Various utilities for IBIS applications in data science and engineering
Project description
i38e-utils
i38e-utils is a collection of utility functions and classes that I use in my projects. It is a work in progress and will be updated as I add more functionality.
Currently, it includes the following:
DfHelper: A class that provides a set of utility functions for working with pandas DataFrames. GeoPyHelper: A class that provides a set of utility functions for working with GeoPy.

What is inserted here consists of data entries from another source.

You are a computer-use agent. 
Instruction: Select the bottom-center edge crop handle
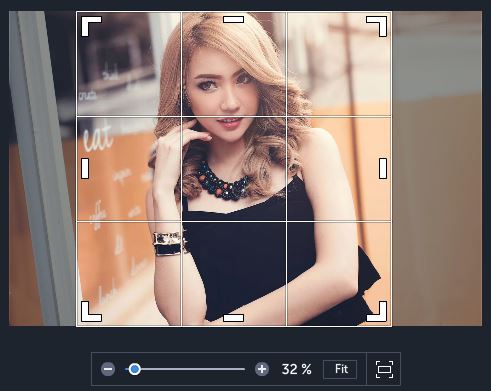point(233,318)
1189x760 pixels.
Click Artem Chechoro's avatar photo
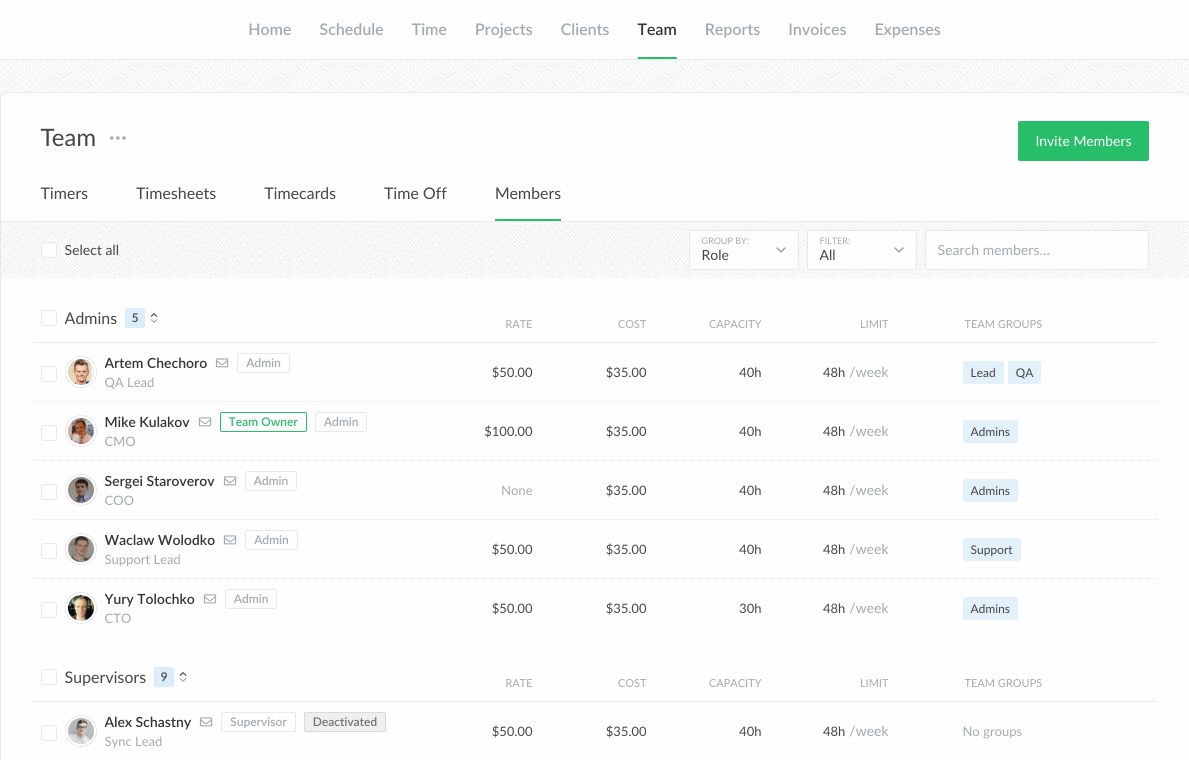pos(81,372)
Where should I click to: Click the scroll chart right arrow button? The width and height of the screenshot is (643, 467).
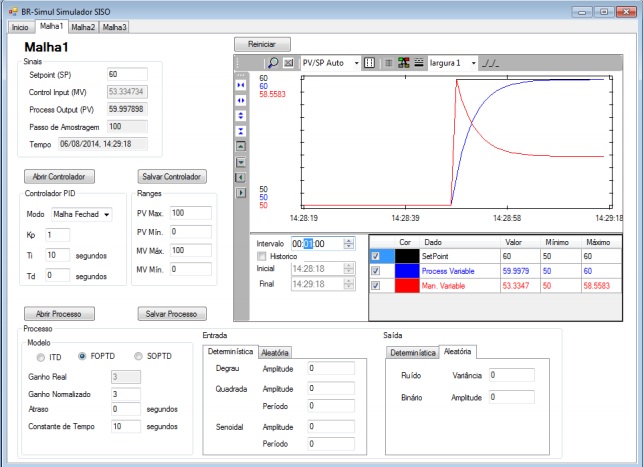tap(240, 192)
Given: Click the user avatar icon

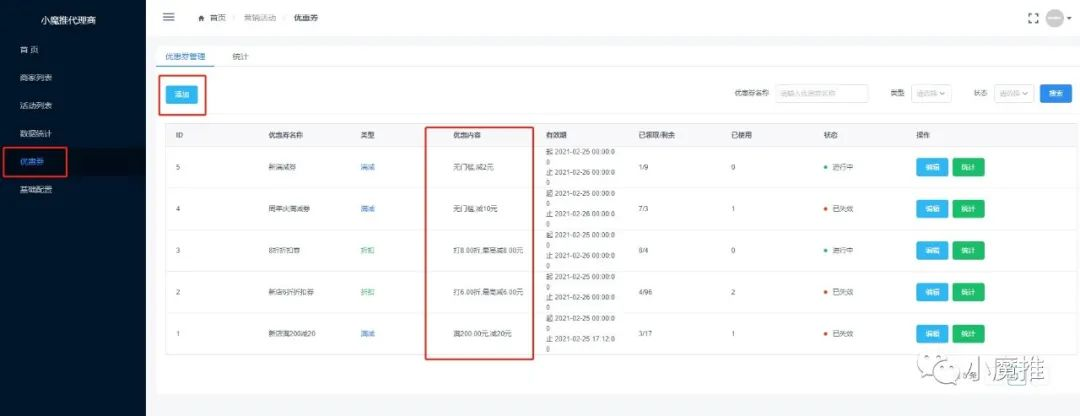Looking at the screenshot, I should point(1054,18).
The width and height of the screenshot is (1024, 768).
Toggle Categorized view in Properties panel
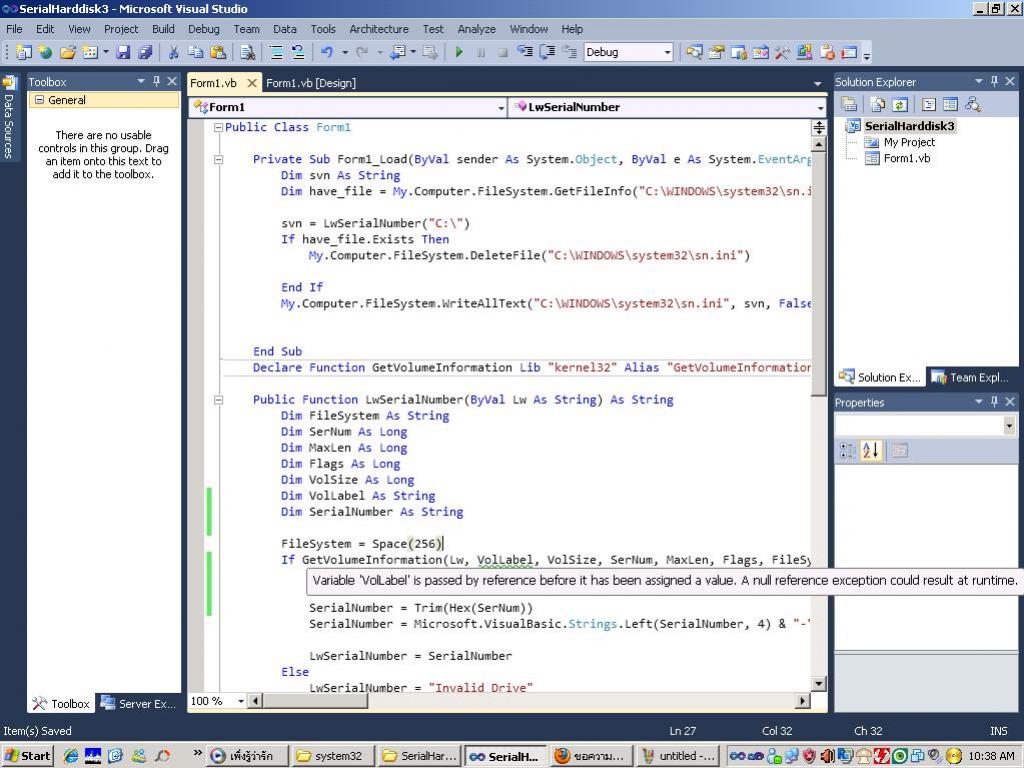[x=847, y=451]
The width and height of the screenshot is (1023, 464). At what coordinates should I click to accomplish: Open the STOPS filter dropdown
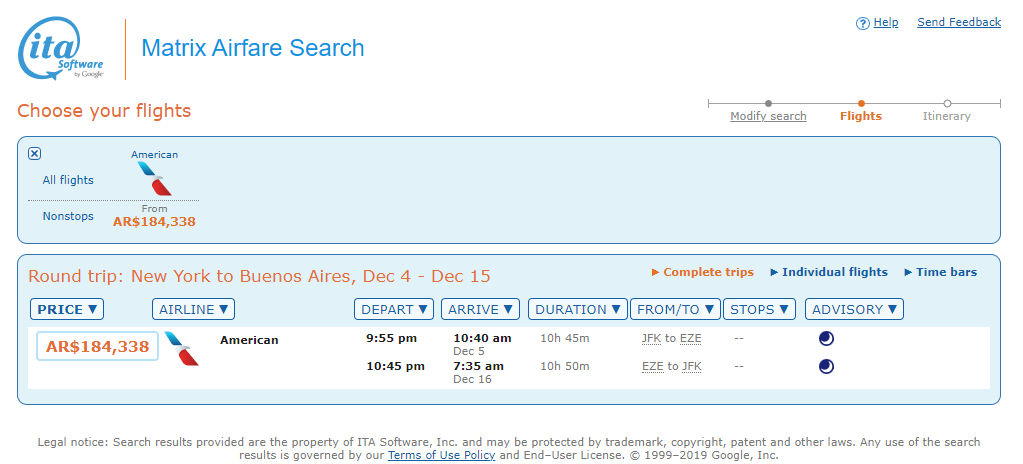coord(759,309)
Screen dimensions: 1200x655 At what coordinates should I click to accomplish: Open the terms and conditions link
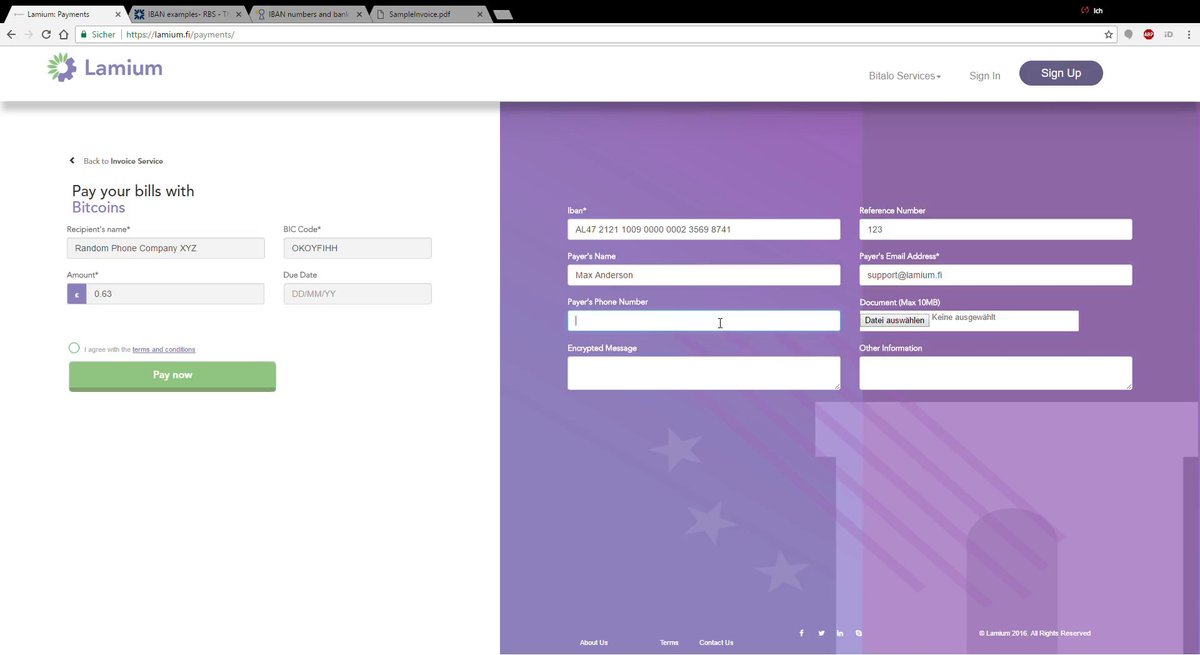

OsmxHelper: A class that provides a set of utility functions for working with Osmnx. data_utils: A set of utility functions for working with data. date_utils: A set of utility functions for working with dates. df_utils: A set of utility functions for working with pandas DataFrames. file_utils: A set of utility functions for working with files. log_utils: A set of utility functions for working with logs.
Installation
To install this project, follow these steps:
pip install i38e-utils
Usage
DfHelper: Dataframe Helper Class
Scenarios:
- Connect to a database table using a Django's ORM connection, query, transform and convert the data to a pandas DataFrame.
import pandas as pd
from i38e_utils import DfHelper
phone_mobile_gps_fields = {
'id_tracking': 'id',
'id_producto': 'product_id',
'pk_empleado': 'associate_id',
'latitud': 'latitude',
'longitud': 'longitude',
'fecha_hora_servidor': 'server_dt',
'fecha_hora': 'date_time',
'accion': 'action',
'descripcion': 'description',
'imei': 'imei'
}
class GpsCube(DfHelper):
df: pd.DataFrame = None
live: bool = False
save_parquet = True
config={
'connection_name': 'replica',
'table': 'asm_tracking_movil_gps',
'field_map': phone_mobile_gps_fields,
'legacy_filters': True,
}
def __init__(self, **opts):
config = {**self.config, **opts}
super().__init__(**config)
def load(self, **kwargs):
self.df = super().load(**kwargs)
self.fix_data()
return self.df
def fix_data(self):
self.df['latitude'] = self.df['latitude'].astype(np.float64)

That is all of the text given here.